И вот мой первый урок. Дети с шумом рассаживаются за партами, достают все необходимое для полноценной работы. А где-то в уголке сидят две женщины-методиста – посмотреть на действо, как оно будет происходить.
Судорожно пытаюсь собраться, вспомнить, как это было раньше, в те далекие времена, когда все шло как по маслу и урок начинался «в одно касание». И вдруг с ужасом понимаю, что это урок не биологии, а географии! В которой я, само собой, разбираюсь так же «хорошо», как в физике, литературе или истории.
Последний шанс – незаметно взять со стола у кого-нибудь учебник и хотя бы понять, какая сегодня тема. Но, как назло, в пределах досягаемости ни у кого учебников нет.
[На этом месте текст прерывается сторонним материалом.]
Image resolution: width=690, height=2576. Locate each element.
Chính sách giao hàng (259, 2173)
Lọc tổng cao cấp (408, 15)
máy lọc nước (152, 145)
– Так, ребята, кто напомнит мне сегодняшнюю тему? – пытаюсь сделать вид, будто так и надо.
– «Континенты и острова», – отвечает кто-то. На последней парте замечаю недовольное перешептывание методисток.
– Отлично! А кто попытается дать мне определение, что такое континент? И что такое остров? И чем они отличаются друг от друга? – я судорожно хватаюсь за возможность раскрутить тему устами самих школьников, оставляя за собой право последнего слова. Мол, вы тут сначала потренируйтесь, а я уж потом скажу как надо.
Ребята что-то выдают кто в лес, кто по дрова. Но наконец настает момент, когда мне надо, обобщив их версии, дать правильное определение под запись. А его-то я как раз и не знаю! Поэтому леплю что-то, мало похожее на правду, под недоуменные взгляды детей и оскорбленное ворчание коллег: «Это что такое?! Он сам не знает, что преподает! И это называется урок географии?!»
В учительской меня встречает натянутая тишина. Зашедшие за журналами учителя отводят глаза, переглядываются, а во взгляде читается одно: да, мы здорово ошиблись в нем, и если даже сделать скидку на первый блин, все равно сразу видно, чего этот «преподаватель» стоит.
Из последних сил пытаюсь сохранить невозмутимый вид. Ну нельзя же все бросить и убежать, у меня же впереди еще целый рабочий день. Надо попытаться реабилитироваться. Если, конечно, такое возможно…
Звонок. Теперь у меня второй урок. И в очередной раз с ужасом осознаю, что теперь это даже не география, в которой я дуб, а… английский язык! Который никогда раньше не изучал, поскольку в школе и вузе у нас был нелюбимый deutsch, а я его как тогда не знал, так и теперь. Что делать?!
К тому же в классе теперь уже помимо детей и тех двух методистов сидят сама леди директор и два ее заместителя. Это катастрофа, фиаско, полный и окончательный провал.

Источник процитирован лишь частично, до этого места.